Yazılımın mühendislik olarak kabullenilmesine kadar geçen sürede, zanaatçi konumundaki bir çok yazılımcı, çok yüksek gelirler elde ederek ve disiplinsiz bir şekilde üretimde yer almıştır ve almaya devam etmektedir. Yazılım geliştirmenin düzeltilmesi ve kalitesinin artırılması taleplerinin artması ile bu durumun değiştirilerek yazılımın mühendislik olarak tanımlanması zorunlu hale gelecektir. Ancak öte yandan işin daha da karmaşık tarafı yazılımların mühendisler tarafından geliştirilmesi gerektiğine dair görüşün, her yazılım tipi ve alanı için de geçerli olamayabileceğidir. Basit yazılımlar basit süreçlerle ve teknisyen niteliğindeki yazılımcılarla da üretilebilmektedir (Mc Connel, 1998).

3.5.2 Lisanslama Sistemi

1960’larda ve 70’lerde yazılım geliştirme daha çok akademi, devlet ve işletme laboratuarlarında çalışan bilim adamları ve mühendisler tarafından gerçekleştirilmekte; bu kişiler yazılımlarını serbestçe değiş tokuş etmeyi, değiştirmeyi, kullanmayı, bireysel ve birlikte araştırma kültürlerinin doğal bir parçası olarak görmekteydiler. Bu kültür özellikle MIT’nin Yapay Zeka Laboratuvarı’nın programcılarında çok güçlüydü. Internetin ilk versiyonu olan ARPAnet’in ABD’de Savunma Projeleri Ajansı (DARPA) tarafından kurulması ile yazılım geliştiriciler bu ortak çalışmayı daha yaygın, kolay ve ucuz şekilde yapmaya başlamışlardır. MIT’nin 1980’lerin ortasında bu yazılımcıların ürettiği bazı kodları ticari bir firmaya satması ile, kaynak kodlarına erişim ilk kez bu kodları üretenlere dahi kısıtlanmış, bu firma dışındakilerin bu kodları öğrenmeleri ve geliştirmeleri engellenmiştir.
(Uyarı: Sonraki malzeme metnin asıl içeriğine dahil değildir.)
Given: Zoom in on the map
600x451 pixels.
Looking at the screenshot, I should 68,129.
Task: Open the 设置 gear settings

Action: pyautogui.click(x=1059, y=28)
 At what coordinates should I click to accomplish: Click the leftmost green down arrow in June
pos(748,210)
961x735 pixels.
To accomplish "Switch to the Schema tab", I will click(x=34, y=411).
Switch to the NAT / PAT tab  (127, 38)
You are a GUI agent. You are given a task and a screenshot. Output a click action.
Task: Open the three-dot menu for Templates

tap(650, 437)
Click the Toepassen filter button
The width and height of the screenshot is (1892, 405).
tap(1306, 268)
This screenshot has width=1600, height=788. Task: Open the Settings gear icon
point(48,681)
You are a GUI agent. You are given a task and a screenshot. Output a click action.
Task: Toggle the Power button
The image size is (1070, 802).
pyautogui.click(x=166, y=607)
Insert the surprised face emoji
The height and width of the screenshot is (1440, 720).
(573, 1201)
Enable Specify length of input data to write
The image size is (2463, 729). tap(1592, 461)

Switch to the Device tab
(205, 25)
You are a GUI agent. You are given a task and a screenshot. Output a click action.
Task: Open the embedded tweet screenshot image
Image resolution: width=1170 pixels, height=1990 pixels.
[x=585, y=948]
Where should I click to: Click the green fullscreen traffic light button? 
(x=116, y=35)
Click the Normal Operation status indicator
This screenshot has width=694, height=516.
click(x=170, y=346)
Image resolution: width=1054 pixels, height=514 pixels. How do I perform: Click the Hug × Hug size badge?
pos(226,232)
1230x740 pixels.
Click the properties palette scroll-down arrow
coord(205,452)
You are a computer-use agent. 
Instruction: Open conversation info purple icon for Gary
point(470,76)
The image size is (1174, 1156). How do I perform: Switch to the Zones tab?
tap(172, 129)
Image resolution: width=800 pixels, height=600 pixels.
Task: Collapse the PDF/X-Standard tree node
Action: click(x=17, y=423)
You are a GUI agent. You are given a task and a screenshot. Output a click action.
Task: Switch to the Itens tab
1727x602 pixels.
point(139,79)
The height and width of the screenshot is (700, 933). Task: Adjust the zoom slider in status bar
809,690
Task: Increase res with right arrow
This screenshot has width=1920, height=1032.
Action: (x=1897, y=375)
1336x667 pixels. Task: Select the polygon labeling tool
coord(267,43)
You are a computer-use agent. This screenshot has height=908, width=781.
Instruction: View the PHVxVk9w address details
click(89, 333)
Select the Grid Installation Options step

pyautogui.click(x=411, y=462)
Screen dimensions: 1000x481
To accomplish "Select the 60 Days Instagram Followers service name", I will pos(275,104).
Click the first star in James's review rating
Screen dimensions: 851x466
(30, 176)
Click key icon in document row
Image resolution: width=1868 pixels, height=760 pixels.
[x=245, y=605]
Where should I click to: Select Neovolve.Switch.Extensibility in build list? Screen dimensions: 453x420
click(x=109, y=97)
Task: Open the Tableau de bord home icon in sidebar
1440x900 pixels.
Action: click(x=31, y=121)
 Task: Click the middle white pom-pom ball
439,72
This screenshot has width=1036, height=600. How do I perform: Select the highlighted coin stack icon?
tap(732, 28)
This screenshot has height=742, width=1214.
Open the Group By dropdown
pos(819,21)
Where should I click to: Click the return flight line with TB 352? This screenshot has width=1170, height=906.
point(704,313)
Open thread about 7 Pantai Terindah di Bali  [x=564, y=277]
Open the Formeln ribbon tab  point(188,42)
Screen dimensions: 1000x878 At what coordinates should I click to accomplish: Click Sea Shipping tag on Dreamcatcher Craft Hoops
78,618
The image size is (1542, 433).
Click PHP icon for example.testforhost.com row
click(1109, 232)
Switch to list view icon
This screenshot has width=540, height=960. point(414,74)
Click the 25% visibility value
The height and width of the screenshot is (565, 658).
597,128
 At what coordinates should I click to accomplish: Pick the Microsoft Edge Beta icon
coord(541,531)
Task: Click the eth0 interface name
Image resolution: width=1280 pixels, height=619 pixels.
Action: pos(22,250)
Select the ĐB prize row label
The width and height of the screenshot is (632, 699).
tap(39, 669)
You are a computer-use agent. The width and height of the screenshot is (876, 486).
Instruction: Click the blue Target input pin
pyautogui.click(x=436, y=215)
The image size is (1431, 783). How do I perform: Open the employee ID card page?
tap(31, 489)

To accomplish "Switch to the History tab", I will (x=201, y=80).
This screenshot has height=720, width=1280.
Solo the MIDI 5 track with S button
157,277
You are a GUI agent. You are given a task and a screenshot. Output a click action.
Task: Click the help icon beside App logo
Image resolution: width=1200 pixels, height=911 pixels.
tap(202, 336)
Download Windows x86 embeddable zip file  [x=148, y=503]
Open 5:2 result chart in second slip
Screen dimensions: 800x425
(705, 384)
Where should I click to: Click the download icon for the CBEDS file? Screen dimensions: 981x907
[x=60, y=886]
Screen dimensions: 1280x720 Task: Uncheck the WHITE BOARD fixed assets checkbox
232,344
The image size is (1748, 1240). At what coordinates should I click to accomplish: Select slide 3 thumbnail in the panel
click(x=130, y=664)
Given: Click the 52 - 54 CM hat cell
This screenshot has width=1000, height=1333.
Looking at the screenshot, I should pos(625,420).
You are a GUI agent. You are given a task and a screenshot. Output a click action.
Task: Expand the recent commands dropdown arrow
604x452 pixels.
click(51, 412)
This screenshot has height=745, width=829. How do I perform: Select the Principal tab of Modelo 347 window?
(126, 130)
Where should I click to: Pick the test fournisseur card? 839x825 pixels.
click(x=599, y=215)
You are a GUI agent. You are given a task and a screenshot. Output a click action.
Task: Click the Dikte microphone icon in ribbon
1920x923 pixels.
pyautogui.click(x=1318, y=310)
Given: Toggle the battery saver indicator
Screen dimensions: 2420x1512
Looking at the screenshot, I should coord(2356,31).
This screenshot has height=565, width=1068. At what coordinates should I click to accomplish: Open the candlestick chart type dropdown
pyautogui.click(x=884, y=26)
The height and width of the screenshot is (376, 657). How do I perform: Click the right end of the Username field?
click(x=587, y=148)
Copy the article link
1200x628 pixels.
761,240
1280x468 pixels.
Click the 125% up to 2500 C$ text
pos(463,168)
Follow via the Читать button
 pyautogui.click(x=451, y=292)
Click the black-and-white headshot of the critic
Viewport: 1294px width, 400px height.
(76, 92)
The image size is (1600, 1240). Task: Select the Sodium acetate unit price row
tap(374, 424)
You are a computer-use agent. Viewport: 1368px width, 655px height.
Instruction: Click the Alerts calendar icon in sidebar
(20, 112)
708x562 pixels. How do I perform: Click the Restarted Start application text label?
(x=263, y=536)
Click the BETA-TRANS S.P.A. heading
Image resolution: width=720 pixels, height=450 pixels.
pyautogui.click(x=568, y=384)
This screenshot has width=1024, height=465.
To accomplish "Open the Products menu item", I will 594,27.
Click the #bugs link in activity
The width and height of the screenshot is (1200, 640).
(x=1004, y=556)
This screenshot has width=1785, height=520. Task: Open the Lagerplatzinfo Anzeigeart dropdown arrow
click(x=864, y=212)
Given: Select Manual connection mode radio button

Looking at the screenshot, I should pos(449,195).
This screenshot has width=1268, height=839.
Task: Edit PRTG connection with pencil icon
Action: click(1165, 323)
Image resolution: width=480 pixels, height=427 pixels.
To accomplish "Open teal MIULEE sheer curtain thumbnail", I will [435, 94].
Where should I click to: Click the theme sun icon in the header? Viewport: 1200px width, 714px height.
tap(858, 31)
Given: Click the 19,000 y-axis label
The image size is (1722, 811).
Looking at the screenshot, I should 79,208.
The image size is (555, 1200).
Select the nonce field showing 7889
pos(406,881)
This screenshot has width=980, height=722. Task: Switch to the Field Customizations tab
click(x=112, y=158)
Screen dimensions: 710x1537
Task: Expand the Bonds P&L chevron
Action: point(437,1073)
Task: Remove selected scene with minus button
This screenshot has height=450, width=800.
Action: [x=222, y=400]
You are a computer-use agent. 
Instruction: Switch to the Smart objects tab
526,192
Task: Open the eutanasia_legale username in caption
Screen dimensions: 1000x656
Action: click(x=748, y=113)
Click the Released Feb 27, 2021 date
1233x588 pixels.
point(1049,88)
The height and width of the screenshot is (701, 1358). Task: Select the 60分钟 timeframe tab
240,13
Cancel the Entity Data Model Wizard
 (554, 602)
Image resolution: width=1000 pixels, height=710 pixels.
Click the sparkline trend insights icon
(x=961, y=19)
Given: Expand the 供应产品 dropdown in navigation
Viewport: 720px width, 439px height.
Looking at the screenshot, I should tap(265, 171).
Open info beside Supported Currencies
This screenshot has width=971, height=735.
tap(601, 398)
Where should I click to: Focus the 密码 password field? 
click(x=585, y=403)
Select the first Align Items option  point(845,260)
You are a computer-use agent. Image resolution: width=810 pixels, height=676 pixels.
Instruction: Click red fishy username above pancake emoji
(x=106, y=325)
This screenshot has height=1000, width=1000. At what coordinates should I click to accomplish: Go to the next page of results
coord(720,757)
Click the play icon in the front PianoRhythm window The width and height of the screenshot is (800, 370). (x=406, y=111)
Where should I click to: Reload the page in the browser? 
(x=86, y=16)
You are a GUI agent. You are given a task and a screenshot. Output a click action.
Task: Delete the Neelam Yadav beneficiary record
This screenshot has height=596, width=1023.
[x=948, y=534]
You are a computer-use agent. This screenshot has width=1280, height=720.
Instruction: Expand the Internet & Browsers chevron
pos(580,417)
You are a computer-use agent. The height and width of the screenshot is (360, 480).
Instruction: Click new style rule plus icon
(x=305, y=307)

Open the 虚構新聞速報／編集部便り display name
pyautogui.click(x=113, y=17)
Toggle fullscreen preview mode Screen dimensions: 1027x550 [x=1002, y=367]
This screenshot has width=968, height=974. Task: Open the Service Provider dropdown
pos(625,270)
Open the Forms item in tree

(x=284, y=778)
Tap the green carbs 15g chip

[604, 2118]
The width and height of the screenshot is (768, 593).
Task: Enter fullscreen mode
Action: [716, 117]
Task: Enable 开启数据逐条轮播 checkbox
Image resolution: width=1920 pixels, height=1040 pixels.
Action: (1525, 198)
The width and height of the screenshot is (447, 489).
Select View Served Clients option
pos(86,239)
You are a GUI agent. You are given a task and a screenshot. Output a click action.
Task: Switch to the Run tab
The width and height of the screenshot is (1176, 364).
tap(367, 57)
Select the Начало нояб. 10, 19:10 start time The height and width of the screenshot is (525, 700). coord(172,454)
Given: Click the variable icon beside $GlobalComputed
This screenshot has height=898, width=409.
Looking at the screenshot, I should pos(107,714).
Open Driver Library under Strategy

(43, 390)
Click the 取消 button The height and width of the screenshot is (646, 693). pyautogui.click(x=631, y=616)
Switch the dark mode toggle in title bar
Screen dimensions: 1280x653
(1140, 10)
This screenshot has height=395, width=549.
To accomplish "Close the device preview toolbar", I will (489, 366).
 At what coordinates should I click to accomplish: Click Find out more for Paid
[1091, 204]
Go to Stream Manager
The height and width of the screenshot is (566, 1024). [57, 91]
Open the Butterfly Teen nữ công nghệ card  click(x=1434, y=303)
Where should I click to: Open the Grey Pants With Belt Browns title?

Yazılım lisanslaması bu şekilde başlamış ve tüm dünyada yaygınlaşmış, Business Software Alliance (BSA) vb yapılarda şirketleşmiş, küresel yazılım firmalarının uluslararası birlikler ve devletler nezdinde lobileri ile de yasalaşmış ve yazılım lisansları “Fikir ve Sanat Eserleri/Telif Kanunları” kapsamında yasal koruma altına alınmıştır. Lisanslama taraftarları, cezalar, basında teşhir gibi yaptırımlar dışında lisanslı yazılım kullanımı için aşağıdaki gerekçeleri ileri sürmektedirler:

- Lisanslı yazılımlar korsan yazılımın beraberinde getirebileceği virüslerden, bozuk diskler ve hatalı yazılımlar gibi faktörlerden etkilenilmemesi,

- Yeterli bir dokümantasyona sahip olunması,

- Yeni yazılımların daha düşük maliyetlerle geliştirilmesine, sektörün gelişimine, yeni istihdam olanaklarının yaratılmasına katkıda bulunulması,

- Kayıt dışı ekonominin büyümesini engelleyerek vergi gelirlerini arttırması, - Kopya yazılım kullananların, ürün teknik desteğinden yoksun kalması.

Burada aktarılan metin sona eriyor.